>>>

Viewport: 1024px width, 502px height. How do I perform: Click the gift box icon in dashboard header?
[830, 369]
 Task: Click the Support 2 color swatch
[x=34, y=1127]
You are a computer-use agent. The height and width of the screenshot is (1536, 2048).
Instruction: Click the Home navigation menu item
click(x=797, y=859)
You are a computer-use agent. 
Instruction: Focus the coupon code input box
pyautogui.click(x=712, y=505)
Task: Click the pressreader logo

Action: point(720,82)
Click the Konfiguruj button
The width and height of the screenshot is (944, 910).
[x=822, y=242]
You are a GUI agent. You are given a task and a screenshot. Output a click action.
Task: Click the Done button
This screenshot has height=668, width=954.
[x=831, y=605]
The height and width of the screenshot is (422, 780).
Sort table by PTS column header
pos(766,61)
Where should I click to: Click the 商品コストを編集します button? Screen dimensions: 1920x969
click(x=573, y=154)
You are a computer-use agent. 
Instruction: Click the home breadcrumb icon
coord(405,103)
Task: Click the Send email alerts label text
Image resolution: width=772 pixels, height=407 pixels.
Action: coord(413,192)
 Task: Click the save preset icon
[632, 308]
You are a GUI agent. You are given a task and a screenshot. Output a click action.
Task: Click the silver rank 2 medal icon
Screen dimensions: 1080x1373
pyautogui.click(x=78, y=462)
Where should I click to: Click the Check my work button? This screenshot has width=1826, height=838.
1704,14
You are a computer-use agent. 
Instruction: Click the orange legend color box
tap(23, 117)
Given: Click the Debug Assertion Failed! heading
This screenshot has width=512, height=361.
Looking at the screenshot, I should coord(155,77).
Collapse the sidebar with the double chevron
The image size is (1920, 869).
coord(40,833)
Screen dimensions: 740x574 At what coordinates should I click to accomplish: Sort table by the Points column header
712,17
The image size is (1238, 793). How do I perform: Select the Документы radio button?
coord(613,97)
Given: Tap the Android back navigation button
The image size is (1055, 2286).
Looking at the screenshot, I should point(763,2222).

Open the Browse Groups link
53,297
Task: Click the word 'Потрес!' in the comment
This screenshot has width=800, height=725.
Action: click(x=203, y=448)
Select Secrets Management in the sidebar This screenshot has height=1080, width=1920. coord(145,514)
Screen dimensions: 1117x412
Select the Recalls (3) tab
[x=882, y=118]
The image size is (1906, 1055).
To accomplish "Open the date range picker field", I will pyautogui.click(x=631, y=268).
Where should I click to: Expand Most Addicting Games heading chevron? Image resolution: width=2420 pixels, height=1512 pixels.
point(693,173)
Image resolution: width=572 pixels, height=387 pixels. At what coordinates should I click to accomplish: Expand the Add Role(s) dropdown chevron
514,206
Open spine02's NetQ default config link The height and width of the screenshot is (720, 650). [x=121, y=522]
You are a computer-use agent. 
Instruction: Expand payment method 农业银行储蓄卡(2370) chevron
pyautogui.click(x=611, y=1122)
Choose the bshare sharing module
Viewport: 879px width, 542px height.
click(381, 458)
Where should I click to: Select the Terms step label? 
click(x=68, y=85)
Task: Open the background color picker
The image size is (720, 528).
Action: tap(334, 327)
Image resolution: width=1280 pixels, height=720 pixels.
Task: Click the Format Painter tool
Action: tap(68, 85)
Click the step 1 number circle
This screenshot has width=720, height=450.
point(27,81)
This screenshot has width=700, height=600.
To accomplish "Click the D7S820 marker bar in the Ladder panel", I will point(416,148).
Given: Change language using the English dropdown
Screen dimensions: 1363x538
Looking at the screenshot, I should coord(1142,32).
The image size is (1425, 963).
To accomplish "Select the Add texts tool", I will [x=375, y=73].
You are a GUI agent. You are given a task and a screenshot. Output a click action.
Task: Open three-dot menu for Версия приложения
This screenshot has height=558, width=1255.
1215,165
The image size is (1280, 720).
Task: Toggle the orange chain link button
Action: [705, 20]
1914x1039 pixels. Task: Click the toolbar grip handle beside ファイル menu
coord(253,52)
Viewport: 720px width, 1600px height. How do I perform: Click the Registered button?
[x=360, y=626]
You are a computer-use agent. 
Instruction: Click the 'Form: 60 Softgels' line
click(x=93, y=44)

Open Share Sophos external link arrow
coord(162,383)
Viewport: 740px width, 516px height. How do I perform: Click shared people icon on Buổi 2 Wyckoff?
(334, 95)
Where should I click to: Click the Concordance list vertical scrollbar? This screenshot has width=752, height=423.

<<<

§ What you need to do
Copy the rows above word for word, from the line containing "Image resolution: width=572" through the line containing "Looking at the screenshot, I should coord(1142,32).", inclusive of both.

§ Response to the task
Image resolution: width=572 pixels, height=387 pixels. At what coordinates should I click to accomplish: Expand the Add Role(s) dropdown chevron
514,206
Open spine02's NetQ default config link The height and width of the screenshot is (720, 650). [x=121, y=522]
You are a computer-use agent. 
Instruction: Expand payment method 农业银行储蓄卡(2370) chevron
pyautogui.click(x=611, y=1122)
Choose the bshare sharing module
Viewport: 879px width, 542px height.
click(381, 458)
Where should I click to: Select the Terms step label? 
click(x=68, y=85)
Task: Open the background color picker
The image size is (720, 528).
Action: tap(334, 327)
Image resolution: width=1280 pixels, height=720 pixels.
Task: Click the Format Painter tool
Action: tap(68, 85)
Click the step 1 number circle
This screenshot has width=720, height=450.
point(27,81)
This screenshot has width=700, height=600.
To accomplish "Click the D7S820 marker bar in the Ladder panel", I will point(416,148).
Given: Change language using the English dropdown
Screen dimensions: 1363x538
Looking at the screenshot, I should coord(1142,32).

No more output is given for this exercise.